Thats a matter of reading up on the semantics of collection unpacking.
To be honest I dont even know what they are for lists, since I dont
use python 3. But whatever is the case, the important thing is that
the semantics should be uniform regardless of the type to be unpacked.
> Incidentally, while that change is not really central to your syntax
> proposal, I think it would be very messy. For example, how do you
> propose keeping the length elements in sync? Inserting an item in one
> may or may not affect the length of the other. If I append an item to
> the end of one deque, should the other automatically be extended as
> well? What if the tail node of the second deque occurs after the tail
> node of the deque being appended? Does the appended element then get
> inserted into the middle of the second deque (I think it would have to
> be)? If I insert an element into the longer (second) deque that just
> happens to be immediately after the tail of the shorter deque, does
> *that* cause the shorter deque to be automatically extended? And
> likewise for operations at the head of the deque.
>
> None of these questions have obvious answers as to the "right" way to
> it, and for that reason I think this is probably best left to the user
> to implement a custom deque view class with whatever semantics they
> prefer.
Good point. Copy-on-write semantics could be used, but really one
should have several linked list types reflecting the underlying
implementations. I would like to have an immutable singly linked list
builtin of the standard functional type, which you can only unpack
from one end and renders these issues moot, plus a builtin doubly
linked list with copy-on-write or copy-on-unpacking semantics.
> > Furthermore, this brings us back again to the point I raised several
> > times before. Yes, obviously you can already DO these things, but NOT
> > within the same uniform collection unpacking syntactic construct.
> > Again, you have failed to point out what is wrong with supplying a
> > type constrain to python and let it do the right thing based on that;
> > to reiterate:
>
> > head, tail::deque = deque
>
> Python users generally follow the rule "explicit is better than
> implicit". Setting a general constraint and letting the language "do
> the right thing" is a kind of black magic that feels off because it
> tends to break that rule. But that's not to say that black magic
> never wins -- just look at super() and the MRO.
We are not talking black magic here; we are talking about an EXPLICIT
type constraint provided on the very same line.
> > If you dont like the extra characters you have to type; there is of
> > course such a thing as defaults. You can choose:
> > head, tail:: = deque; if the type constraint is omitted, we could make
> > tail a list by default, or my preferred solution, infer it from the
> > right hand side type.
>
> I prefer the former. If it always creates a list by default, then the
> programmer reading this code three years later knows exactly what the
> type of tail is. If it instead infers it from the sequence being
> unpacked, then the programmer is forced to infer it as well, and it
> won't necessarily be obvious or even consistent.

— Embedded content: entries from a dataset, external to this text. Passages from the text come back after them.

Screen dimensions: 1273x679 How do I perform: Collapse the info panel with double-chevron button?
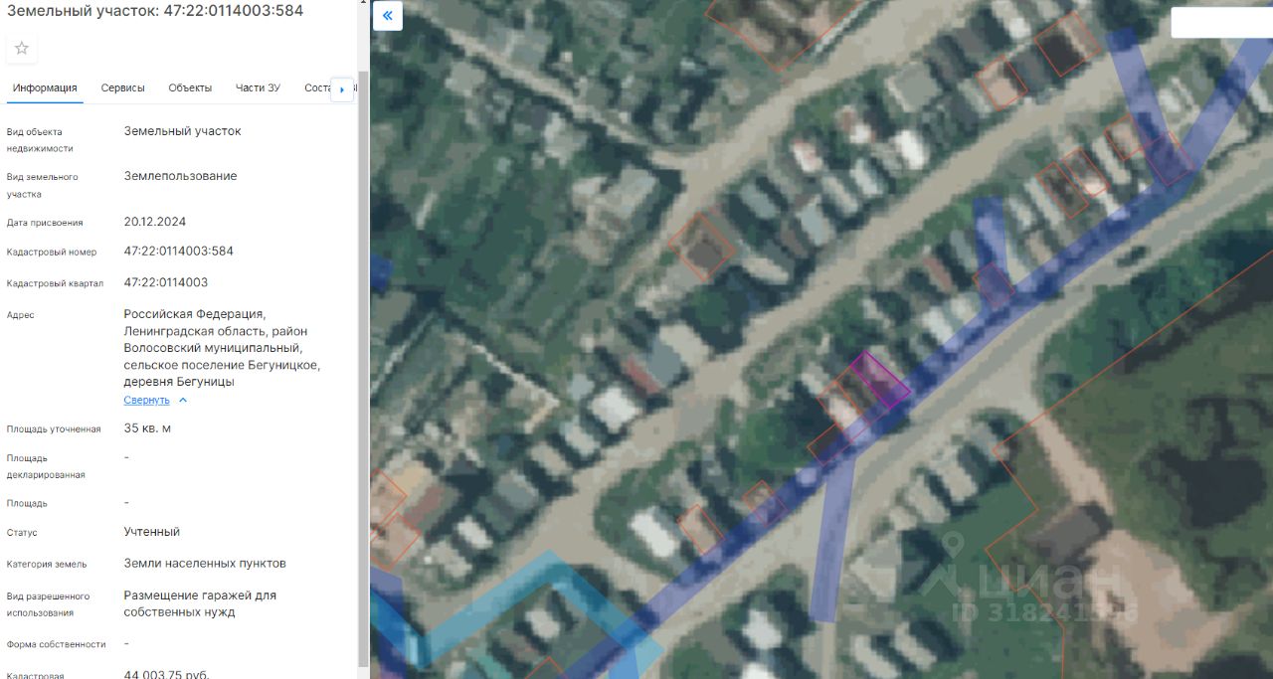(x=387, y=16)
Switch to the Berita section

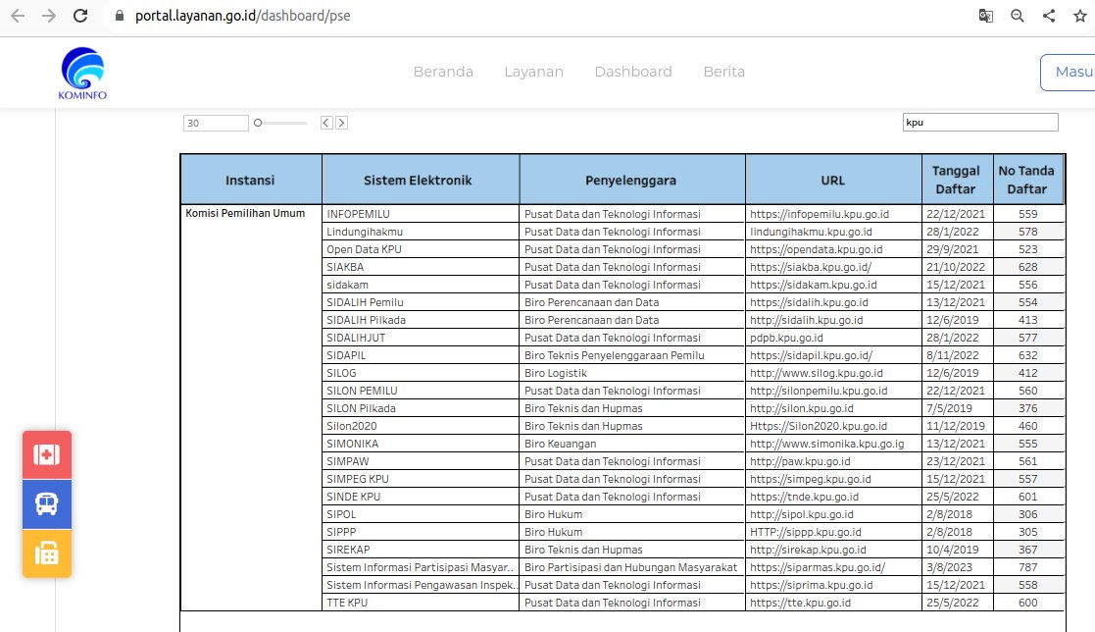(723, 71)
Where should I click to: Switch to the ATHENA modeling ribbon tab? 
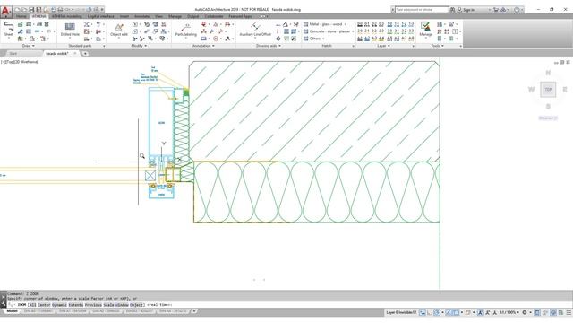67,16
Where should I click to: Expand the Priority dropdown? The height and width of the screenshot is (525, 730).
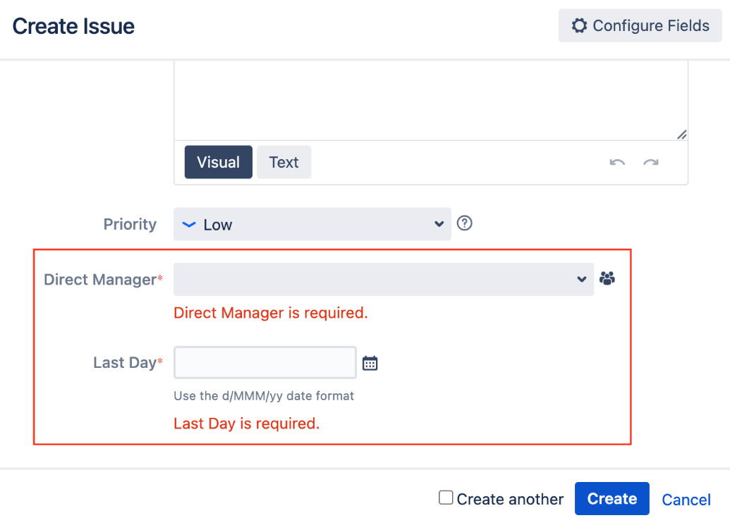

Well perhaps, but not always knowing the type of your objects at write-
time is inherent to weakly typed languages; this happens all the time.
Not knowing the type of the sequence to be unpacked is in a sense an
asset; I can use this construct in a function, and unpack any sequence
type in a manner appropriate for it. About the result of the unpacking
I will know just as much as about the input to it; that they are the
same type.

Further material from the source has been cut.